Flow Control
Flow control coordinates the amount of data that can be sent before receiving an acknowledgment and is one of the most important duties of the data link layer. In most protocols,
flow control is a set of procedures that tells the sender how much data it can transmit
before it must wait for an acknowledgment from the receiver
Error Control.
Error control is both error detection and error correction. It allows the receiver to inform the sender of any frames lost or damaged in transmission and coordinates the re-transmission of those frames by the sender.In the data link layer, the term error control refers primarily to methods of error detection and re-transmission
Flow Control
Stop-and-wait Protocol-
If data frames arrive at the receiver site faster than they can be processed, the frames must be stored until their use. Normally, the receiver does not have enough storage space, especially if it is receiving data from many sources. This may result in either the discarding of frames or denial of service. To prevent the receiver from becoming over-whelmed with frames,we somehow need to tell the sender to slow down. There must be feedback from the receiver to the sender
It is still very simple. The sender sends one frame and waits for feedback from
the receiver.
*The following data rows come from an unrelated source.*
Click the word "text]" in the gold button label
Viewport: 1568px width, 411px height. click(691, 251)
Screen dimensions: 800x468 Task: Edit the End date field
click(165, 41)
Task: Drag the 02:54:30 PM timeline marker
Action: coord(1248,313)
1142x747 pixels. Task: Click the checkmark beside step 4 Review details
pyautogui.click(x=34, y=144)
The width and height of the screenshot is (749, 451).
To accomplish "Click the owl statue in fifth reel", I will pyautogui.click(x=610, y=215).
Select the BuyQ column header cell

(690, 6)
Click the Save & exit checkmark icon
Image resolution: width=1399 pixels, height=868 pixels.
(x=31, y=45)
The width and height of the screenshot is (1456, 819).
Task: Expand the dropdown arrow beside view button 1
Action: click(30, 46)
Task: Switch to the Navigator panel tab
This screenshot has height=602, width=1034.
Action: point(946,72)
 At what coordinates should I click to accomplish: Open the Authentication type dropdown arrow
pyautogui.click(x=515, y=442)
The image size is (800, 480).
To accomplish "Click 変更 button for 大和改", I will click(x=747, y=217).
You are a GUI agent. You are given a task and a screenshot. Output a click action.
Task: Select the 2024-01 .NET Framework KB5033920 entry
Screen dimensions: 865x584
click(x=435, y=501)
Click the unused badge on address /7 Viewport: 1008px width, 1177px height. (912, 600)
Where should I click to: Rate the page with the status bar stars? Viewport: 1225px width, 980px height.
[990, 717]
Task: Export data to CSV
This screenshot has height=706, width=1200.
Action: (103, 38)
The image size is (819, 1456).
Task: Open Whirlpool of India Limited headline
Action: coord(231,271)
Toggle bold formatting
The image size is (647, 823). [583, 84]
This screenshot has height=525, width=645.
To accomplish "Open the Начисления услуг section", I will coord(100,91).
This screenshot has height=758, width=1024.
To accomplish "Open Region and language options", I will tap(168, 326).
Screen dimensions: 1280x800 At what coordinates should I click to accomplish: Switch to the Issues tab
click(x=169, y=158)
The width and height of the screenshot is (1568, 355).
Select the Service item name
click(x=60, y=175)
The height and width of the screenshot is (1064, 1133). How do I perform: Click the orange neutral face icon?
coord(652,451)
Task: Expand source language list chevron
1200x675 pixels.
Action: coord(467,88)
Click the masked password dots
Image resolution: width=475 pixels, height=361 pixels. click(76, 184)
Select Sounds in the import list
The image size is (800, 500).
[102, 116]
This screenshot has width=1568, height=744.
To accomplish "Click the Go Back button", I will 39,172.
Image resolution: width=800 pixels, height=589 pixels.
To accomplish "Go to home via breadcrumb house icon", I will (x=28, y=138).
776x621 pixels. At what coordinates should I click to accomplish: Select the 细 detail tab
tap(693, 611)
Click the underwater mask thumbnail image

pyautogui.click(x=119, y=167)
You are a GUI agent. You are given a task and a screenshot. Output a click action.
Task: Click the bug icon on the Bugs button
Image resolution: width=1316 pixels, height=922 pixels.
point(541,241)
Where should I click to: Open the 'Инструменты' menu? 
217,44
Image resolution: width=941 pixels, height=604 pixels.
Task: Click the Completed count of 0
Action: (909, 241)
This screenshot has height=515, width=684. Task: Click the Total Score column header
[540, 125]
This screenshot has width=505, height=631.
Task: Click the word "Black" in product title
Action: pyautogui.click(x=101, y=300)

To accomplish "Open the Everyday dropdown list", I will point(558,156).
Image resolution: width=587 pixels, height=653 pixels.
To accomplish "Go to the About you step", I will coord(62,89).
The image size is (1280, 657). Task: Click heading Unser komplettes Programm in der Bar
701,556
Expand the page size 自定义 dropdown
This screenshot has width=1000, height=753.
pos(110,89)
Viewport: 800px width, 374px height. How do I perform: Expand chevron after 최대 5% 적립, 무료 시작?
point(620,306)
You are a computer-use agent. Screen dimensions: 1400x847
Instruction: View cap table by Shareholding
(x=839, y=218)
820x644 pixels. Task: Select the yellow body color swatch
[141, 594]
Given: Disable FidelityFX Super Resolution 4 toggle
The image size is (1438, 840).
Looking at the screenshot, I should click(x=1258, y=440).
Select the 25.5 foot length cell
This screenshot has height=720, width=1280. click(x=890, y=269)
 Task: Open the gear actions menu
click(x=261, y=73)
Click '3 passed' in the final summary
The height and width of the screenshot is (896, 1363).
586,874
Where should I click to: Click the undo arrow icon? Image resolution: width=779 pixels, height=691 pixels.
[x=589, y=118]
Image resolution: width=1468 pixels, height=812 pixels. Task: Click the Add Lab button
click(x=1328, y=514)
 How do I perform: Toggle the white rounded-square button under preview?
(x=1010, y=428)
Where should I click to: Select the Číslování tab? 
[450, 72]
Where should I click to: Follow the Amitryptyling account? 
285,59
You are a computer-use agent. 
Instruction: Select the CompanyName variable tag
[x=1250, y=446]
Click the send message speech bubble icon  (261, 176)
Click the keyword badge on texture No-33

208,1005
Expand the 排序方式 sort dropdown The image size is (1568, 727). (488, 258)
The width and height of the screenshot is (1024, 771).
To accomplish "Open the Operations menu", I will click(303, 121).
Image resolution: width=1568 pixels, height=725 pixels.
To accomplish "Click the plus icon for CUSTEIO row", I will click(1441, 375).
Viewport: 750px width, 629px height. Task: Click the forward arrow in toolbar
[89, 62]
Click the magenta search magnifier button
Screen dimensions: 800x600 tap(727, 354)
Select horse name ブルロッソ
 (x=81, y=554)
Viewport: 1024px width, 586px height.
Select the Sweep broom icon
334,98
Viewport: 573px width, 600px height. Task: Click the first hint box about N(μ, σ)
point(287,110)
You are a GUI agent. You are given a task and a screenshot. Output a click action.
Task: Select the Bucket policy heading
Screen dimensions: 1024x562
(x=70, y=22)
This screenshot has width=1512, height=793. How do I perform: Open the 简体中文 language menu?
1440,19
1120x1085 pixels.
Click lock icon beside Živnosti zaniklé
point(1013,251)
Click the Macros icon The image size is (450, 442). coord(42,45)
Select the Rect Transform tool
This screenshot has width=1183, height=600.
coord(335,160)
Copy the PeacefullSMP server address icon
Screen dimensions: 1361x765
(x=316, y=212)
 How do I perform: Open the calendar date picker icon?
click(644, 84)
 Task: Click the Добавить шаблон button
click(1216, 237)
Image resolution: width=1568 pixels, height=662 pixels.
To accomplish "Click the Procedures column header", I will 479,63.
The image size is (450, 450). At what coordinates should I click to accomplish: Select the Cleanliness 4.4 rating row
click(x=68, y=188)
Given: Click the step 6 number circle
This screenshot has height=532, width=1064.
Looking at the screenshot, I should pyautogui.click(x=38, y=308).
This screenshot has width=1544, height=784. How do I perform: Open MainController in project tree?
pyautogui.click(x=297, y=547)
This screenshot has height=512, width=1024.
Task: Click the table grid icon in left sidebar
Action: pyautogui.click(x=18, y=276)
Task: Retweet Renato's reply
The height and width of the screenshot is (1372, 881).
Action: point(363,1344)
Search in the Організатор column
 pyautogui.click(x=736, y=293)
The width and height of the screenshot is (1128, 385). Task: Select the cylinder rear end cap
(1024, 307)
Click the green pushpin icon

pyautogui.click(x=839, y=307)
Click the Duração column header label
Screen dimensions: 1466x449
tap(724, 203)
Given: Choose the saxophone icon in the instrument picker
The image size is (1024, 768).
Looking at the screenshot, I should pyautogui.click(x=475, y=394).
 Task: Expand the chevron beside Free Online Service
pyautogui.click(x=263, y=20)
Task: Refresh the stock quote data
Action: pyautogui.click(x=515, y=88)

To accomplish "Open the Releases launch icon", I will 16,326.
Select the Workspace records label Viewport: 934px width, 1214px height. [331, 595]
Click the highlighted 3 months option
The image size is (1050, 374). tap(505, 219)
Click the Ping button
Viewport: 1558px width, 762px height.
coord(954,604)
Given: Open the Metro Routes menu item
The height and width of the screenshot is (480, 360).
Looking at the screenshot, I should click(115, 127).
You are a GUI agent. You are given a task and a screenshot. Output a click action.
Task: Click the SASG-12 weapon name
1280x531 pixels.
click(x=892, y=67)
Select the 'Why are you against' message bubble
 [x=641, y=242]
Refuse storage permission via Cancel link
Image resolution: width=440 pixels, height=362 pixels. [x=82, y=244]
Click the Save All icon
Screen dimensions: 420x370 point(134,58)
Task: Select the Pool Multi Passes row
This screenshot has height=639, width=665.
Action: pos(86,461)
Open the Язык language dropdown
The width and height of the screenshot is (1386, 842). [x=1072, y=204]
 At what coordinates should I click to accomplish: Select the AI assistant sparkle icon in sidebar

When the ACK arrives, the sender sends the next frame
It is Stop-and-Wait Protocol because the sender sends one frame, stops until it
receives confirmation from the receiver (okay to go ahead), and then sends
the next frame. We still have unidirectional communication for data frames,
but auxiliary ACK frames (simple tokens of acknowledgment) travel from the
other direction.
Stop-and-Wait Automatic Repeat RequestTo detect and correct corrupted frames, we need to add redundancy bits to our data frame. When the frame arrives at the receiver site, it is checked and if it is corrupted, it is silently discarded. The detection of errors in this protocol is manifested by the silence of the receiver. Lost frames are more difficult to handle than corrupted ones. In our previous protocols, there was no way to identify a frame. The received frame could be the correct one, or a duplicate, or a frame out of order. The solution is to number the frames. When the receiver receives a data frame that is out of order, this means that frames were either lost or duplicated
The lost frames need to be resent in this protocol. If the receiver does not respond when there is an error, how can the sender know which frame to resend? To remedy this problem, the sender keeps a copy of the sent frame. At the same time, it starts a timer. If the timer expires and there is no ACK for the sent frame, the frame is resent, the copy is held, and the timer is restarted. Since the protocol uses the stop-and-wait mechanism, there is only one specific frame that needs an ACK Error correction in Stop-and-Wait ARQ is done by keeping a copy of the sent frame and re-transmitting of the frame when the timer expires
In Stop-and-Wait ARQ, we use sequence numbers to number the frames. The sequence numbers are based on modulo-2 arithmetic. In Stop-and-Wait ARQ, the acknowledgement number always announces in modulo-2 arithmetic the sequence number of the next frame expected.